À nouveau, il a entièrement rejeté le blâme sur les associations étudiantes pour le conflit qui perdure et qui a entrainé une série de manifestations quotidiennes, principalement à Montréal, dont certaines ont dégénéré.

« Si on avait pu la régler rapidement, on l'aurait réglé rapidement. Si on avait eu devant nous des gens avec qui on aurait pu régler rapidement, mais on n'a pas été dans ce scénario », a-t-il avancé, répétant qu'il avait posé tous les gestes possibles pour arriver à la conclusion d'un accord.

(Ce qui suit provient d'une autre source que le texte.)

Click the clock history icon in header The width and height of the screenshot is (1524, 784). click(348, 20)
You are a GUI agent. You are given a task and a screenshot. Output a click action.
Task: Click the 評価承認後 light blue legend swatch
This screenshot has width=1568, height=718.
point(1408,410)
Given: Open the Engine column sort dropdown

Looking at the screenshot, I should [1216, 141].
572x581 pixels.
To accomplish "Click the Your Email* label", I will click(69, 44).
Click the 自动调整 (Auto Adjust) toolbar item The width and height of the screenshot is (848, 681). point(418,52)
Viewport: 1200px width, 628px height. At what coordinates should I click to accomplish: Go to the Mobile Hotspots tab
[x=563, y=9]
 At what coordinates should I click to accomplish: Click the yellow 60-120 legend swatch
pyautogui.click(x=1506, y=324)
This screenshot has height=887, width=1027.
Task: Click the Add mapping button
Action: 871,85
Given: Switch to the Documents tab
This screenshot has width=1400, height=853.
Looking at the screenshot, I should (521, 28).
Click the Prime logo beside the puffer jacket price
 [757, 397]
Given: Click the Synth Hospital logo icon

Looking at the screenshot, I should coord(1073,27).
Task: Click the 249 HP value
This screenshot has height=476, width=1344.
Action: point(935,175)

« On ne s'attendait certainement pas à voir devant nous des gens avec qui il était impossible de venir à une entente…c'est pas mal l'essentiel de ce qu'on a vécu. Nous avons tendu la main à plusieurs reprises et elle a toujours été refusée », a dit Jean Charest.

Questionné à savoir s'il avait sous-estimé l'ampleur de la contestation qui s'exprime dans la rue, le premier ministre a admis qu'il n'avait pas anticipé pareille crise.

« Je vais vous retourner la question. Je n'en ai pas rencontré un parmi vous encore qui m'a dit qu'il avait vu tout ça venir. Ni chez vous ni ailleurs », a-t-il répondu.